# 記述問題:
ブリの呼び方や出世魚を紹介する文章の続きを、最後の文の後から書き進めよ。

# 出典本文:
ブリの特徴や呼び方、出世魚について
ここではワカサのことを紹介する前に、ブリの特徴や呼び方、出世魚などについて詳しくみていきましょう。ブリはサイズや日本各地で呼び方が違いますので、多数の呼び方が存在しています。
ブリの特徴・生態
スズキ目アジ科の海水魚であるブリは北海道南部から九州の太平洋岸と日本海南部、東シナ海などに生息しています。冬から春は南下して、春から夏は北上します。体形は回遊魚でよく見られる紡錘型で細長く、背中の体色は緑かかった深い青色で腹は銀色を感じる白色です。側線に黄色の縦帯があります。
ブリの呼び方
ブリはサイズで呼び方が変わります。関東ではサイズが35cm以下はワカシ、35cmから60cmはイナダ、60cmから80cmはワラサ、80cm以上はブリと呼ばれています。関西ではサイズが小さい順にワカナやツバス、ハマチ、メジロ、ブリという呼び方に変わります。他の地域でも違った呼び方をしています。

# データ:
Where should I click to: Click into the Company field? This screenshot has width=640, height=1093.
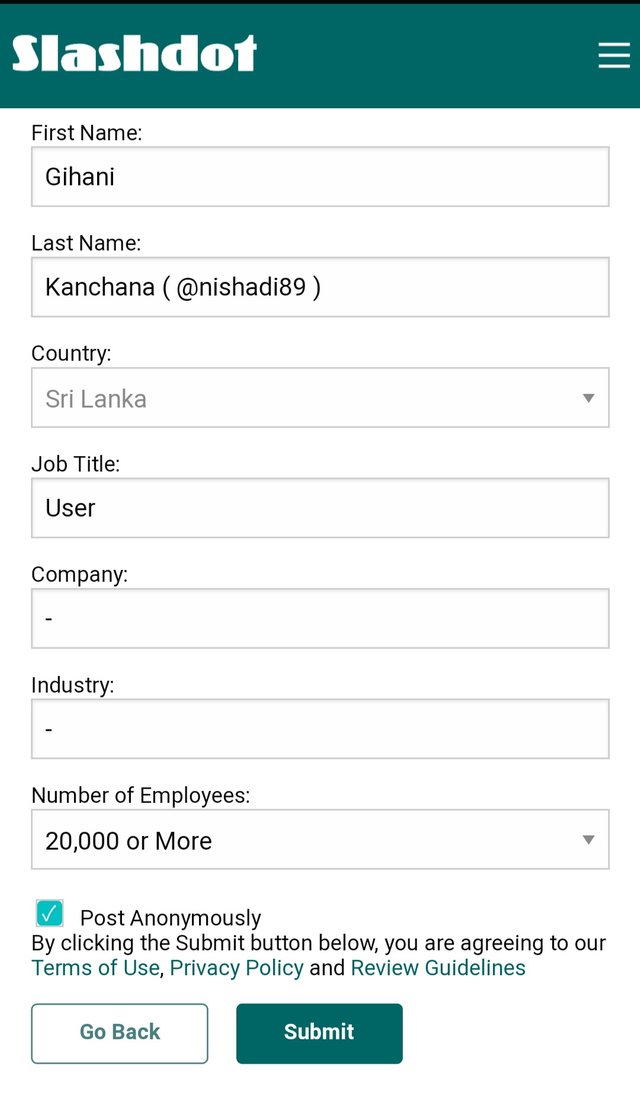click(320, 618)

# 演習の解答:
出世魚として代表的なブリ
魚には成長していくと名前が変わる出世魚がいます。代表的な魚はスズキ、ボラ、ブリなどが有名です。出世魚の由来は、武士や学者は江戸時代まで元服や出世で名前を変えていました。成長で魚の名前が変わることを出世に喩えられています。
ワカシってどんな魚?
ブリの幼魚であるワカシはサイズが35cm以下のものです。生態は2月から7月に能登半島や房総半島で産卵して、1年で32センチ前後のワカシに成長します。ブリの大きさになるまでは約5年かかると言われています。
ワカシの釣り場
ワカシは沿岸近くの沖合の中層から低層で回遊しています。春から秋にかけてベイトフィッシュを追うようになったワカシをショア(岸)から狙います。動く距離は成魚よりは少なく、潮の流れに乗っているので、外海に接する潮通しのよい防波堤やサーフでチャレンジしてみてはいかがでしょうか。
ワカシ釣りのコツ
ワカシの釣り方の代表的なライトショアジギング、カゴ釣り、弓角、ジギングサビキをご紹介します。主に青物が狙える金属のルアーを使ったライトショアジギングやカゴ釣りをする人が多く、遠投で早めに巻き上げることでヒットすることがあります。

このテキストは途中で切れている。